About two weeks ago, I was in Washington DC for the Advocacy Project fellowship 2015 training. We were a group of students going on summer fellowships in countries as diverse as Nepal, Bosnia or Uganda. I will be spending ten weeks this summer in a village called Ain Leuh in the Middle-Atlas mountains of Morocco working with cooperative of women carpet weavers to develop their business and set up a cultural center. During my stay in DC, I was able to meet with Silvia, who was in Morocco last year as a fellow for the Advocacy Project. As we started talking, Silvia asked me if I had seen a Moroccan sit-com from last year called Kenza f’douar (Kenza in the country side). We immediately started laughing. The sit-com was a comedy depicting the life of a woman named Kenza in a village where she was sent from the city to gather signatures for a petition. The show tried to highlight the striking differences between her lifestyle in the city and that of the people in the village. Her daily interactions with the local people put her in, sometimes, very funny situations. And, of course, some of it was exaggerated but I can see myself in some of the situations she found herself in.
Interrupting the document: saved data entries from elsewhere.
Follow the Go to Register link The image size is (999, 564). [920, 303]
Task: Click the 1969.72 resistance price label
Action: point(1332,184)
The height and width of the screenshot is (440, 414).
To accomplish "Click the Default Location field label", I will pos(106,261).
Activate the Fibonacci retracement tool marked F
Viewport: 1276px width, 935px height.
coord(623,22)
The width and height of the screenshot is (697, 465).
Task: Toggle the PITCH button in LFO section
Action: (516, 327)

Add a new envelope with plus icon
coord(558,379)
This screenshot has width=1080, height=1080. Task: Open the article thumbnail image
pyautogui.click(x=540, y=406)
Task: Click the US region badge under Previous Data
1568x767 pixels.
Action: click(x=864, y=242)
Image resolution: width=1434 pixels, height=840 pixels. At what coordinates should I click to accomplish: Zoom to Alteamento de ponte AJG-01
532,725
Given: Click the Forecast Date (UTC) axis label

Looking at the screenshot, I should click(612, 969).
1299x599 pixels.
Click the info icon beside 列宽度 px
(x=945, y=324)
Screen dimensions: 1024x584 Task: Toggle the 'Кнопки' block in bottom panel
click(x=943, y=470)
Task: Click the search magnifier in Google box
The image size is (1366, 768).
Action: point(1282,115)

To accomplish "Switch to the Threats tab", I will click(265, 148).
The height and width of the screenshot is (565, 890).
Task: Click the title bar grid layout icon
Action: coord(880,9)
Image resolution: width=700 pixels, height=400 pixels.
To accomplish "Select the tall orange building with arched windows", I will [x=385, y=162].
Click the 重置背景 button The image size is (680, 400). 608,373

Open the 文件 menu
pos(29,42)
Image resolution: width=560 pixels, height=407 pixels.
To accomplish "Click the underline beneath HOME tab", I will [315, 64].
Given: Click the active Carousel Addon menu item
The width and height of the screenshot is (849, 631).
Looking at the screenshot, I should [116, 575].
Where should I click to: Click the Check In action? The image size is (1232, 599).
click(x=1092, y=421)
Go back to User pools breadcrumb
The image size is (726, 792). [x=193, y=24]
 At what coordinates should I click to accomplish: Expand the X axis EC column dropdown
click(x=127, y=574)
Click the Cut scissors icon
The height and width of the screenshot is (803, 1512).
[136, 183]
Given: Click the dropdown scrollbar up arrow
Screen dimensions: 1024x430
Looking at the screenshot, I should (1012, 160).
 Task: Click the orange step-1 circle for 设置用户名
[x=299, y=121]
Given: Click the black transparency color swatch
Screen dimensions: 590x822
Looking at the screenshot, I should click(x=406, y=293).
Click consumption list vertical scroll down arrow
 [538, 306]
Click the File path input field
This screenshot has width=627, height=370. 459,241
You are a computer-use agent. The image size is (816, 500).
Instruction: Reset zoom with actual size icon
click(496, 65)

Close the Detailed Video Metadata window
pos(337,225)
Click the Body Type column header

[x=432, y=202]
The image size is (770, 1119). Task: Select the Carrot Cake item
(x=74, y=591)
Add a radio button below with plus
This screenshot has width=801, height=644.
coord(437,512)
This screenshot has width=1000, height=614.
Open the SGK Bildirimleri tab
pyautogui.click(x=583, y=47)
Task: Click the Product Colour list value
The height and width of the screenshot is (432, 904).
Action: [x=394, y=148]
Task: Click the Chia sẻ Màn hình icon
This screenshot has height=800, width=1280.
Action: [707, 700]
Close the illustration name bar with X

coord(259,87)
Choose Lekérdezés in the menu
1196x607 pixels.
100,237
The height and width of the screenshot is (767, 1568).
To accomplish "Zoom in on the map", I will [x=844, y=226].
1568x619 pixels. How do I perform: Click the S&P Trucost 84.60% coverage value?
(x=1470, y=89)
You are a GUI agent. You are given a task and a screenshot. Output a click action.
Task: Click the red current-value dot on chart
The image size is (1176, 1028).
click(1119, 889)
So here I am now, on the plane, heading to Morocco. As I am from the country, I will first stop by Marrakech to see my family and head on to Ain Leuh to start my fellowship. I am excited for what is to come this summer but I also have to admit that I am a bit scared. There are a couple reasons for that. Yes, I have previously lived in three foreign countries, on three different continents where I had no problem communicating and living with the locals. After all, I am from here and this should be easy, I speak the language, I know the customs and the country fairly well. However, I have never been to the region of Ain Leuh. Even though Morocco is a relatively small country, regional differences can be considerable at times and having lived abroad for so many years does not help. There must be several things I do on a daily basis that have become normal for me and that might seem odd to my hosts. At the same time, there are also many Moroccan habits and ways that I am not used to anymore. Every time I go back to Morocco for a visit, I tend to notice these changes in myself and it will be even more interesting in an environment where I do not necessarily know the people and vice versa. It will also be interesting to see how the locals perceive me as a Moroccan, from the city, and who has had the privilege to study abroad and is coming back to learn from them and share what I have learned through my academic career. I am afraid of saying or doing something that might offend the people. I will have to think carefully of everything I say or do as I do not want to come off as rude or careless.

I am also afraid of not performing well. Going through the training process in D.C. Definitely helped. However, I have to meet with the women of the cooperative and discuss with them what they are expecting of me. This is exactly why I chose to apply to be a peace fellow with the Advocacy Project. The program does development work differently from the major agencies. It does not impose any development discourse on its partners but seeks to provide exactly what they need through a dialogue. In fact, during the training, we have learned about different services we can provide during our fellowship, however we were told to first discuss with the partners exactly what they would like from us. This new way of thinking in development gives more power to the partners in owning and deciding their path towards a better future. I am very much excited to part of this and I hope that, by the end of my ten weeks in Ain Leuh, I will have served my community-based organization well.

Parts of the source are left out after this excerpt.